* **RECORDS SUPPLIED**:

------------------------------------------------------------

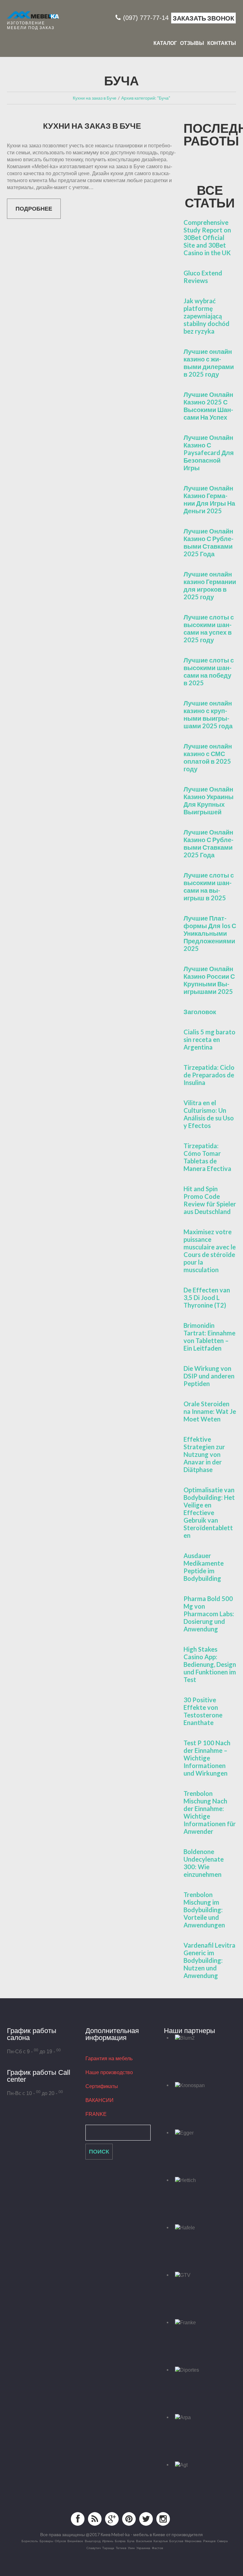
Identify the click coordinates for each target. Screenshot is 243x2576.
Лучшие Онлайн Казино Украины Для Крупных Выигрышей (209, 800)
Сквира (222, 2541)
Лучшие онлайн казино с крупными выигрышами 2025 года (208, 714)
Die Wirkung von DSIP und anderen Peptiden (209, 1376)
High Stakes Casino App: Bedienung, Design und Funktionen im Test (210, 1664)
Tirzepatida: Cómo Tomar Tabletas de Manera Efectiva (207, 1157)
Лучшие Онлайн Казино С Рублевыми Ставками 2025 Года (209, 542)
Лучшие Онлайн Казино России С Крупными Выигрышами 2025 (209, 980)
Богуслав (176, 2541)
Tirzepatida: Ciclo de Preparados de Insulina (209, 1074)
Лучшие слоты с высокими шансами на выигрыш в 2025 (209, 886)
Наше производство (109, 2072)
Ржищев (209, 2541)
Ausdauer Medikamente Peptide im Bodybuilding (204, 1567)
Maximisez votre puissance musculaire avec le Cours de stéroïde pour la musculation (210, 1250)
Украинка (143, 2548)
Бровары (46, 2541)
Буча (130, 2541)
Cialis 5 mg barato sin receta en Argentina (209, 1039)
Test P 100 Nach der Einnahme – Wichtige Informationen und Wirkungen (207, 1758)
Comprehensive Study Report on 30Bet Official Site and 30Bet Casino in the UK (207, 237)
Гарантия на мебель (109, 2058)
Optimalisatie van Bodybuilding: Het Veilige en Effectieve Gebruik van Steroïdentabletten (209, 1512)
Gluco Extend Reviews (203, 276)
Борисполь (30, 2541)
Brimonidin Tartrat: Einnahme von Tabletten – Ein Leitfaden (209, 1337)
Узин (131, 2548)
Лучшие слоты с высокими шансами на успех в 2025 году (209, 628)
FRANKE (96, 2114)
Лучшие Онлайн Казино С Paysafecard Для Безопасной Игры (209, 452)
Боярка (120, 2541)
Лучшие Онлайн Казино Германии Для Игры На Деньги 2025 (209, 499)
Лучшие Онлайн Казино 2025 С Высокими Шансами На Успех (208, 406)
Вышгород (93, 2541)
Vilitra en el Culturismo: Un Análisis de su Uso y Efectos (209, 1114)
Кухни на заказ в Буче (92, 126)
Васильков (144, 2541)
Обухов (60, 2541)
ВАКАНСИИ (99, 2100)
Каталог (165, 43)
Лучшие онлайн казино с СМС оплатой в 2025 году (208, 757)
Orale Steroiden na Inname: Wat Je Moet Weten (210, 1411)
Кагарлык (160, 2541)
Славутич (93, 2548)
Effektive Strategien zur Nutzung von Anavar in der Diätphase (204, 1454)
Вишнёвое (75, 2541)
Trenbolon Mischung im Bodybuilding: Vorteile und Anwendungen (204, 1910)
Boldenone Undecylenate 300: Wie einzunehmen (204, 1863)
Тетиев (121, 2548)
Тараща (108, 2548)
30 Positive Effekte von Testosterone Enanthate (203, 1711)
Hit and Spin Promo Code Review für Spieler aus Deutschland (210, 1200)
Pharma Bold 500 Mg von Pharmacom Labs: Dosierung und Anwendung (209, 1614)
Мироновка (193, 2541)
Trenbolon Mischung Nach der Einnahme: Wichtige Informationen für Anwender (210, 1812)
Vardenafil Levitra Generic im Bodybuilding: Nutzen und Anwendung (209, 1960)
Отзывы (192, 43)
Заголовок (200, 1011)
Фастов (157, 2548)
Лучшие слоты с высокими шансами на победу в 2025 (209, 671)
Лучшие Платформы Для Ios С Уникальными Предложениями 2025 (210, 933)
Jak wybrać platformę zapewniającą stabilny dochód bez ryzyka (206, 316)
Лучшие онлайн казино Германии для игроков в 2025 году (210, 585)
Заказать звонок (203, 18)
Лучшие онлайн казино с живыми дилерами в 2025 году (209, 363)
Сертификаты (101, 2086)
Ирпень (107, 2541)
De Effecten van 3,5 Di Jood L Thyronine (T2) (207, 1297)
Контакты (221, 43)
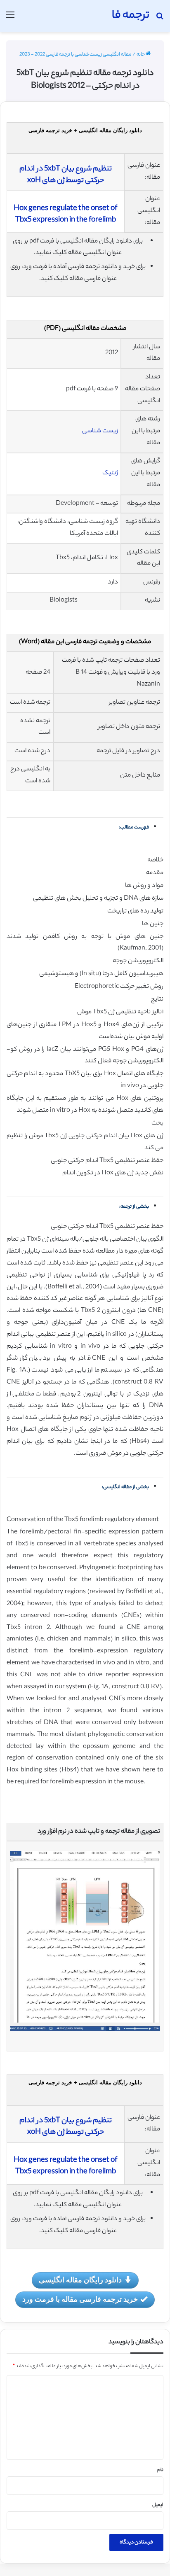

------------------------------------------------------------

* **WHAT IS NEEDED**:
In the data above, find the line containing "Кагарлык (160, 2541)", then output it and every later line exactly, without the pictures.

* **OUTPUT OF THE EXERCISE**:
Кагарлык (160, 2541)
Славутич (93, 2548)
Effektive Strategien zur Nutzung von Anavar in der Diätphase (204, 1454)
Вишнёвое (75, 2541)
Trenbolon Mischung im Bodybuilding: Vorteile und Anwendungen (204, 1910)
Boldenone Undecylenate 300: Wie einzunehmen (204, 1863)
Тетиев (121, 2548)
Тараща (108, 2548)
30 Positive Effekte von Testosterone Enanthate (203, 1711)
Hit and Spin Promo Code Review für Spieler aus Deutschland (210, 1200)
Pharma Bold 500 Mg von Pharmacom Labs: Dosierung und Anwendung (209, 1614)
Мироновка (193, 2541)
Trenbolon Mischung Nach der Einnahme: Wichtige Informationen für Anwender (210, 1812)
Vardenafil Levitra Generic im Bodybuilding: Nutzen und Anwendung (209, 1960)
Отзывы (192, 43)
Заголовок (200, 1011)
Фастов (157, 2548)
Лучшие слоты с высокими шансами на победу в 2025 (209, 671)
Лучшие Платформы Для Ios С Уникальными Предложениями 2025 (210, 933)
Jak wybrać platformę zapewniającą stabilny dochód bez ryzyka (206, 316)
Лучшие онлайн казино Германии для игроков в 2025 году (210, 585)
Заказать звонок (203, 18)
Лучшие онлайн казино с живыми дилерами в 2025 году (209, 363)
Сертификаты (101, 2086)
Ирпень (107, 2541)
De Effecten van 3,5 Di Jood L Thyronine (T2) (207, 1297)
Контакты (221, 43)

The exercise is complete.